Si ce sont des économies faites par vous sur vos revenus reçus durant la mariage en communauté, les fonds sont communs fussent-ils sur un compte dont vous êtes la seule titulaire.

Attention à la fausse idée qu'on peut donner tous les 15 ans, c'est-à-dire qu'en faisant une donation aujourd'hui, s'ouvre actuellement un droit futur à faire une nouvelle donation dans 15 ans. Cette durée n'est pas une durée dans le futur, mais une durée dans le passé : au moment d'une donation, on regarde les donations antérieures sur un délai défini par la législation fiscale en vigueur au moment de la donation. On appelle ce délai le "délai de rappel fiscal des donations antérieures". Peut-être que dans 16 ans, cette durée sera de 20 ans, vous empêchant de faire une nouvelle donation en franchise de droits.

15/02/2025

chèque encaissé mais pas par son destinataire

Bonjour.

Normalement, vous avez le droit de demander copie du recto du chèque, mais pas du verso.
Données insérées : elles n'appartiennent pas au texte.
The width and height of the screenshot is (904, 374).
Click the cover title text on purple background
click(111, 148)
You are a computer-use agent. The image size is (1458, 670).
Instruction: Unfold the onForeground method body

Cette copie du recto est payante. L'information du recto ne permet pas de déterminer quel est celui qui aura effectivement encaissé le chèque (endossement au verso).

Vous pourrez ainsi voir si le recto a été traffiqué (par exemple, le courrier a été subtilisé et le chèque détourné). Il se peut par exemple que votre mère ait oublié d'écrire l'ordre "Trésor Public", et un agent indélicat en aurait profité pour détourner le chèque).

Pour obtenir le verso, il faut a priori une action en justice qui ordonnera à la banque de fournir le verso, et donc la personne qui aura endossé le chèque.

En attendant, il n'y a pas d'autre solution que de payer la TVA, en attendant la résolution du litige, et la compréhension des faits.

15/02/2025

Clôturer un compte bancaire en indivision

Bonjour.

Avant le partage judiciaire, il existe le partage amiable avec un représentant de l'indivisaire défaillant, comme indiqué par l'article 837 du code civil. Il ne s'agit pas d'une assignation en partage de l'indivision.


Si un indivisaire est défaillant, sans qu'il soit néanmoins dans l'un des cas prévus à l'article 836, il peut, à la diligence d'un copartageant, être mis en demeure, par acte extrajudiciaire, de se faire représenter au partage amiable.

Faute pour cet indivisaire d'avoir constitué mandataire dans les trois mois de la mise en demeure, un copartageant peut demander au juge de désigner toute personne qualifiée qui représentera le défaillant jusqu'à la réalisation complète du partage. Cette personne ne peut consentir au partage qu'avec l'autorisation du juge.


Suite à la mise en demeure, soit :

- l'indivisaire taisant réagit et accepte de participer lui-même au partage amiable => vous procédez au partage amiable avec lui ;

- l'indivisaire taisant réagit et désigne un représentant qui participera en son nom au partage amiable => vous procédez au partage amiable avec le représentant ;

- l'indivisaire taisant réagit et refuse le partage amiable : là, il faudra en passer par le partage judiciaire ;

- l'indivisaire taisant continue d'être taisant : vous demandez à un juge de désigner un représentant => vous procédez au partage amiable avec le représentant, sous le contrôle du juge.

Voir aussi l'article 1358 du code de procédure civile.

10/02/2025

Donationd'argent à un enfant

Si la donation importante a entamé ou épuisé l'abattement général de 100000€, et si vous avez encore moins de 80 ans, elle peut très bien utiliser l'enveloppe spéciale des donations familiales d'argent.

Dans ce cas, la déclaration est dans le mois de la donation, et elle sera ici exonérée. Si elle n'est pas faite, il sera impossible de l'imputer sur cette enveloppe spéciale ultérieurement, elle s'imputera sur l'enveloppe générale.